I read the second sentence several times, thinking there had to be a comma missing between the words, “sleep” and “pain,” wondered what “sleep pain” could be, but didn’t google Aeschylus (whom I know practically nothing about) until later, when the quote, punctuated the same way, came up again toward the end of the novel. According to Goodreads, Aeschylus wrote:
Even in our sleep, pain which cannot forget
falls drop by drop upon the heart
until, in our own despair, against our will,
comes wisdom through the awful grace of God.**
What I liked about ORDINARY GRACE was the way Frank and his younger brother Jake constantly eavesdropped on the adult conversations in their world—a Minnesota small town in 1961. The summer remembered in the story is one of death and mystery, and the motivation of the boys to find out what is going on is plausibly and cleverly crafted. I also admired Krueger’s capture of the time period. I was twelve in 1961, and the details and settings rang true. (Except on p. 236, when “Jake flopped on the sofa and turned on the TV.” Unless he could reach the TV from the sofa, Jake would have had to turn it on before flopping, as remotes weren’t around until the 1970s.)
Krueger’s prose felt clumsy to me at times, but that may not be fair criticism. The adult Frank Drum telling the story never purports to be a writer. From the Epilogue, we learn he is a high school history teacher, a philosophical one who believes there is no such thing as a true event. “We know dates and times and locations and participants but accounts of what happened depend upon the perspective from which the event is viewed.”
I wish both Krueger and his protagonist (and Aeschylus) had been a little more generous with their commas, and I wish I had liked ORDINARY GRACE better. That said, I couldn’t agree more with Drum’s (presumably Krueger’s) stance on reality versus perception.

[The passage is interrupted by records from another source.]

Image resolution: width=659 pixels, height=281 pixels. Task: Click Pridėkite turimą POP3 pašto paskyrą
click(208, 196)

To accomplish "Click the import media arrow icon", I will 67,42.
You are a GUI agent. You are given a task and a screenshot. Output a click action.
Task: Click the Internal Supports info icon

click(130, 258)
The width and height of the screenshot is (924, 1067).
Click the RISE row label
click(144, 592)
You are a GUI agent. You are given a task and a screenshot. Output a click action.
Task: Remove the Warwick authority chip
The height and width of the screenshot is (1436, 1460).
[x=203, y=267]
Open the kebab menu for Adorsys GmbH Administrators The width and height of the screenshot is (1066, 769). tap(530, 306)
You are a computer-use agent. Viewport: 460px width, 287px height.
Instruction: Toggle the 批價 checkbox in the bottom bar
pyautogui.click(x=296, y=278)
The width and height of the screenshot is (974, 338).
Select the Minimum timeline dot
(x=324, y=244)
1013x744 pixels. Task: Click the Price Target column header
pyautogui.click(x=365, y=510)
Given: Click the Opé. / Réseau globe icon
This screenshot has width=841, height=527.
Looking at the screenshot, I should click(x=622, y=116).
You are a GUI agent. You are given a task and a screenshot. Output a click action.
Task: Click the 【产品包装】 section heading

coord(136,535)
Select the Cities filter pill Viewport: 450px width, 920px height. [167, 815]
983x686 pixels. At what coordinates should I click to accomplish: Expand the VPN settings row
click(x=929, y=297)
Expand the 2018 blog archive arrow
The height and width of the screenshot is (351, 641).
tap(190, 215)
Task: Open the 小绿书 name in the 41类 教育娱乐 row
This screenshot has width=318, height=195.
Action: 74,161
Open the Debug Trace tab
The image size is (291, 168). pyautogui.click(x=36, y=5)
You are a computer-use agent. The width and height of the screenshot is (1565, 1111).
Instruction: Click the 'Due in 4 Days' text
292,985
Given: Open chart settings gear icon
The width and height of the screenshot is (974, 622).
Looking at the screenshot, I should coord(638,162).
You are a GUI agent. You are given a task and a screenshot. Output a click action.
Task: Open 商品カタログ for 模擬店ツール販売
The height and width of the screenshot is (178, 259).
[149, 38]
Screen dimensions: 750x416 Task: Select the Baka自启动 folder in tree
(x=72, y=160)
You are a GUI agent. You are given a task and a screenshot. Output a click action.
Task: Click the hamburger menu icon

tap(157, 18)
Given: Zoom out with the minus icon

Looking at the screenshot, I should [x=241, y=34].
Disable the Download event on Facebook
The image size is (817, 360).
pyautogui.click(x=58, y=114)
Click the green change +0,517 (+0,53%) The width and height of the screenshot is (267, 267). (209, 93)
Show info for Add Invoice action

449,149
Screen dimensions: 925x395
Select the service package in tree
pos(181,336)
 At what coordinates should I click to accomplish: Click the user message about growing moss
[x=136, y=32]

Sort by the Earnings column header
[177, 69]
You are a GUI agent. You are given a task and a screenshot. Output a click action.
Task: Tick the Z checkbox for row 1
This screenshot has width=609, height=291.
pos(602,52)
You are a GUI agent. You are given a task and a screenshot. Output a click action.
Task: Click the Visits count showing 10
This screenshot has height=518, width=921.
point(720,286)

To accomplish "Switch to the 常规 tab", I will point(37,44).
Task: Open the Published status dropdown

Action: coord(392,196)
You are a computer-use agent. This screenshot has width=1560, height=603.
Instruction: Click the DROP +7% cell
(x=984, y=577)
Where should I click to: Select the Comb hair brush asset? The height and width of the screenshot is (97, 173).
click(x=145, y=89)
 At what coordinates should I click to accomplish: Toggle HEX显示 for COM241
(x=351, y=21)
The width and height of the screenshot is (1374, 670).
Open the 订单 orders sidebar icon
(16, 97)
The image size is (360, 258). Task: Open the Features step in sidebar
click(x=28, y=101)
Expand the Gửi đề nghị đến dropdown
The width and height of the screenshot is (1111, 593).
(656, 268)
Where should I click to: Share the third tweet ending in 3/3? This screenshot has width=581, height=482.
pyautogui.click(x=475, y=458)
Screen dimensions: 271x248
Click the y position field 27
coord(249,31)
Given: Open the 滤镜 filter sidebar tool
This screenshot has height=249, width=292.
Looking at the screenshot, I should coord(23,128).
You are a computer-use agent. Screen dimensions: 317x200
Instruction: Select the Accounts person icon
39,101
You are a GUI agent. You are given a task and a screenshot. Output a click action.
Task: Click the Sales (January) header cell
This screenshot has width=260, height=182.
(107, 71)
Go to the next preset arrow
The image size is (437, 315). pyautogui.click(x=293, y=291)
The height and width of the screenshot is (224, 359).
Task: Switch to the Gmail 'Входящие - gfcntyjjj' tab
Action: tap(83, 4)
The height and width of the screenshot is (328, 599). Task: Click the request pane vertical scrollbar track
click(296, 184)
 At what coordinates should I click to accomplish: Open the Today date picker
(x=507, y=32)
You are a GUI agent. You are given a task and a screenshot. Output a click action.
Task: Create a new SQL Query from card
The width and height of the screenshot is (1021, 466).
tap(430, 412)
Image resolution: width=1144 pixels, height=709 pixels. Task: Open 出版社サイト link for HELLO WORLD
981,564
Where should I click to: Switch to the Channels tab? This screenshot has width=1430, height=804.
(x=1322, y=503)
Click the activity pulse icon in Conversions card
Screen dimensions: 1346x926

I have another Krueger title—THIS TENDER LAND—in my to-read stack, so in the future I’ll have another opportunity to decide what I think about this very popular, much published author.
*The heart has reasons that reason does not understand—Blaise Pascal
**I am still confused by the Aeschylus quote, and don’t understand the one from Pascal, either. If I am ever fortunate enough to have a novel published, the page following the dedication is going to be blank.